La menace de l'astéroïde géocroiseur
Ce vendredi 15 février, à 20h24, un astéroïde de la taille d’un immeuble va nous passer au-dessus de la tête. Un bloc de roche de 130.000 tonnes pour environ 40 mètres de diamètre, baptisé 2012 DA14…
Voulez-vous frissonner ? Il affiche une taille similaire à ce noyau cométaire qui, en 1908, a dévasté la forêt déserte de la Toungouska en Sibérie. Pourtant, inutile de courir aux abris.

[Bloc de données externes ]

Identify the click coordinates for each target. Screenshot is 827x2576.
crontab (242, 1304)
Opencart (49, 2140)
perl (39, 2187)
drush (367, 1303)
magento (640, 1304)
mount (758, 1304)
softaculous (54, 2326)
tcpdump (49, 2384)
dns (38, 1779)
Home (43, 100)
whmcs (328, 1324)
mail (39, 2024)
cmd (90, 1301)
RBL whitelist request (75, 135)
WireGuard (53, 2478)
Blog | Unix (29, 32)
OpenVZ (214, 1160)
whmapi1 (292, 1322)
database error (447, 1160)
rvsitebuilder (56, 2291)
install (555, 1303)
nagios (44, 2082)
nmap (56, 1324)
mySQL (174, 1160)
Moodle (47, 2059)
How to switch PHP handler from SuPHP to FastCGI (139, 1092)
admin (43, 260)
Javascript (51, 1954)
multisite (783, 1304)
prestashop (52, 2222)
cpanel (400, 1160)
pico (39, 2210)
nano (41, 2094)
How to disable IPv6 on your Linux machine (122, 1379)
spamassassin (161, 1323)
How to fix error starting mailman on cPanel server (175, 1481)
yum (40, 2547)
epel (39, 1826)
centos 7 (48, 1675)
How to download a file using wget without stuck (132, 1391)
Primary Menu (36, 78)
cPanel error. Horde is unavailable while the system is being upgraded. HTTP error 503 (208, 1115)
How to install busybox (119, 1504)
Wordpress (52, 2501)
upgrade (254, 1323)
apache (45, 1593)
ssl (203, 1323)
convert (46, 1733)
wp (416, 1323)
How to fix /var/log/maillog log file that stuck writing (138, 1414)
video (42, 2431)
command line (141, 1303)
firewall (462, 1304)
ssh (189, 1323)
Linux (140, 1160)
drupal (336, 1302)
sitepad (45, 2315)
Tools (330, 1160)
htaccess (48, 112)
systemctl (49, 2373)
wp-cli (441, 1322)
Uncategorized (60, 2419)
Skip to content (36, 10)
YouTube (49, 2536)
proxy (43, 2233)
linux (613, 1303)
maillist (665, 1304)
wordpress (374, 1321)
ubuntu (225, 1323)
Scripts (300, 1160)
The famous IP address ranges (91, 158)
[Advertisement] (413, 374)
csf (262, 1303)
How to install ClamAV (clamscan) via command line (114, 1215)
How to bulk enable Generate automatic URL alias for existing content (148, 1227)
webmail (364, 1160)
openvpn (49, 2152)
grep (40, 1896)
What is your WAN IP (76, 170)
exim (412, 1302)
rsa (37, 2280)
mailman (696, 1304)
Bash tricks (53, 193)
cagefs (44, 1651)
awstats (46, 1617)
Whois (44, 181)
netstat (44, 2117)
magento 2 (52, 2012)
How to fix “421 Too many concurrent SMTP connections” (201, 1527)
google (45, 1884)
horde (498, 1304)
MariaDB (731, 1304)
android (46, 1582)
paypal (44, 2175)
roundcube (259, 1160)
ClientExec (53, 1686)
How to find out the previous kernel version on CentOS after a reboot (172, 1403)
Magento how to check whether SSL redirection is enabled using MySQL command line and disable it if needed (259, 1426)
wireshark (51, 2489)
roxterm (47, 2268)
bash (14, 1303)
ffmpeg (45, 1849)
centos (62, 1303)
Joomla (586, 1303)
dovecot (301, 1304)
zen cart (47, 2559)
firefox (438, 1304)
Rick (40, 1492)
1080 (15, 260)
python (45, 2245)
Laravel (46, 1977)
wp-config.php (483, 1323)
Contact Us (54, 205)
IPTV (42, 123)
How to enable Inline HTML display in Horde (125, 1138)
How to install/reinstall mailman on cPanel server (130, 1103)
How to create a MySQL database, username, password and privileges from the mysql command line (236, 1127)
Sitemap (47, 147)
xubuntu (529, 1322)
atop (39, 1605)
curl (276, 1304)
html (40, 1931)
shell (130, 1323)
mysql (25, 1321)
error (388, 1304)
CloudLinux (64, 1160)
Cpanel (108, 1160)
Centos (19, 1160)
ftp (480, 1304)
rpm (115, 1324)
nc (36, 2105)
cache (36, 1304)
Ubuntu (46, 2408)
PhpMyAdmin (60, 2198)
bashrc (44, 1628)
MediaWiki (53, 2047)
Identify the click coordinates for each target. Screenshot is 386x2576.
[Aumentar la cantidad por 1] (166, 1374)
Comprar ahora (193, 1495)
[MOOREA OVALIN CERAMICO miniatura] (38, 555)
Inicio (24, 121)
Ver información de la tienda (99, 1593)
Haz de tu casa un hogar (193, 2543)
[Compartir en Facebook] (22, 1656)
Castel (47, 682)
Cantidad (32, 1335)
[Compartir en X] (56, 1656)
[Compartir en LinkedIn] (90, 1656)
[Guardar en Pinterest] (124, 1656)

Ce «géocroiseur», disent les astrophysiciens, devrait rater la Terre de 27.700 kilomètres. Beaucoup vu de piéton, un cheveu à l’échelle cosmique. Nos satellites de télécoms, sur l’orbite dite géostationnaire car elle leur permet de rester fixes au-dessus de l’équateur, se trouvent à 36.000 km d’altitude. L’astéroïde va se glisser entre cette ceinture virtuelle et notre planète à la vitesse de 7,8 kilomètres par seconde précise l'Agence spatiale européenne.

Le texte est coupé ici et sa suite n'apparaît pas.